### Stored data

* * *

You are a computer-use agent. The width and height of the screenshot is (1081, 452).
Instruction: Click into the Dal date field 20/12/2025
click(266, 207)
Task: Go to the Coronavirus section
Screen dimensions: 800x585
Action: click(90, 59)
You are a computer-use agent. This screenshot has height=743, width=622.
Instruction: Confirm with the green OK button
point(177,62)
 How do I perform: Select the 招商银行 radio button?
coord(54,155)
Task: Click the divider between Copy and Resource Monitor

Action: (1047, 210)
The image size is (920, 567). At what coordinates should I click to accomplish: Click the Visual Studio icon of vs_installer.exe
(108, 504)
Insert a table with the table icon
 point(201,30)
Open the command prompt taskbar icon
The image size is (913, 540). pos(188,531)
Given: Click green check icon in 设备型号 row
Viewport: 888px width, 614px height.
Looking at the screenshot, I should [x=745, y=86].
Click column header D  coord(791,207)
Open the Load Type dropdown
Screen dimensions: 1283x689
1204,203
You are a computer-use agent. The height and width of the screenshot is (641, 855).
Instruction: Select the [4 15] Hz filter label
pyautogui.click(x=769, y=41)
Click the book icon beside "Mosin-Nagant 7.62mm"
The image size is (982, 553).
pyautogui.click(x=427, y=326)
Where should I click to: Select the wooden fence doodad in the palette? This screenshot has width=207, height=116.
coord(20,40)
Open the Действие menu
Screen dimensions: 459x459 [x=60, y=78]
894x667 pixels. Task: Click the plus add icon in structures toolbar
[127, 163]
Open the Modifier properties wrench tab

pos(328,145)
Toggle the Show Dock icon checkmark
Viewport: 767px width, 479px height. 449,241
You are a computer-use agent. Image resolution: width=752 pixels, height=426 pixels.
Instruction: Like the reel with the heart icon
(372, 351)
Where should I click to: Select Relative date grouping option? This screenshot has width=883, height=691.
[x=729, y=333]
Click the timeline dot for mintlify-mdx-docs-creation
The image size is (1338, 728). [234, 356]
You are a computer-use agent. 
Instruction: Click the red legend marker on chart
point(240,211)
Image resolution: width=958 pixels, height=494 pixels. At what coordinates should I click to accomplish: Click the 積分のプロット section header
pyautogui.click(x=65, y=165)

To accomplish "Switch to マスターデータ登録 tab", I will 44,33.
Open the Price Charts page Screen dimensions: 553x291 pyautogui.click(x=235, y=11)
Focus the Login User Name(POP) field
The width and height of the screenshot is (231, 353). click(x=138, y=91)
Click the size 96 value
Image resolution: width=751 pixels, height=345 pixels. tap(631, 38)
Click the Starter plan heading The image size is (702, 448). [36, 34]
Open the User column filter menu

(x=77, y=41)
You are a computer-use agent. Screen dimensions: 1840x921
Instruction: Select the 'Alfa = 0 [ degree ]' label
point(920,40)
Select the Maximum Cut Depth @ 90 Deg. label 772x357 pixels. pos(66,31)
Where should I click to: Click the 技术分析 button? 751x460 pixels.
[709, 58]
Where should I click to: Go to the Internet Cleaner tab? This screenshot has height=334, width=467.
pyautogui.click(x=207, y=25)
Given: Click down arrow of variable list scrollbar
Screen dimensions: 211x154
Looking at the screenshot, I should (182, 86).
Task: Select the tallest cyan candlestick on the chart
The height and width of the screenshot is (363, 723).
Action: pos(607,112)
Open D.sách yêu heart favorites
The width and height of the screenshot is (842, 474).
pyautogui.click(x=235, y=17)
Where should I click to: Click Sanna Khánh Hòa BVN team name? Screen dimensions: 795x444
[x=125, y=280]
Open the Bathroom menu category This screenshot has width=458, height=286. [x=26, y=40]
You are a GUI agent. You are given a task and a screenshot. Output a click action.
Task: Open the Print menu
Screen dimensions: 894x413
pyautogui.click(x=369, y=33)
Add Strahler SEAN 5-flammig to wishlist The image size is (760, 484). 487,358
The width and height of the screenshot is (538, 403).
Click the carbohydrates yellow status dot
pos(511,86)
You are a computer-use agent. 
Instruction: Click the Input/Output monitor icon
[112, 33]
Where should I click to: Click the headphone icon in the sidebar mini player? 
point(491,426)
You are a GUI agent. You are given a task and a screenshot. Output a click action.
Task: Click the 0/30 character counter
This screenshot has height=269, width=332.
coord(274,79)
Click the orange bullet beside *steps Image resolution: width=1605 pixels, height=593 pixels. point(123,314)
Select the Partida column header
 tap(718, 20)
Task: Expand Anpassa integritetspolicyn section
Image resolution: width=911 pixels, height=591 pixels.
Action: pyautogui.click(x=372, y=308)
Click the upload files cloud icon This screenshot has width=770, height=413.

* * *

Copy each line from the records above that includes the string "agent".

You are a computer-use agent. The width and height of the screenshot is (1081, 452).
You are a computer-use agent. This screenshot has height=743, width=622.
You are a computer-use agent. The height and width of the screenshot is (641, 855).
You are a computer-use agent. Image resolution: width=752 pixels, height=426 pixels.
You are a computer-use agent. 
You are a computer-use agent. Screen dimensions: 1840x921
You are a GUI agent. You are given a task and a screenshot. Output a click action.
You are a computer-use agent. 
You are a GUI agent. You are given a task and a screenshot. Output a click action.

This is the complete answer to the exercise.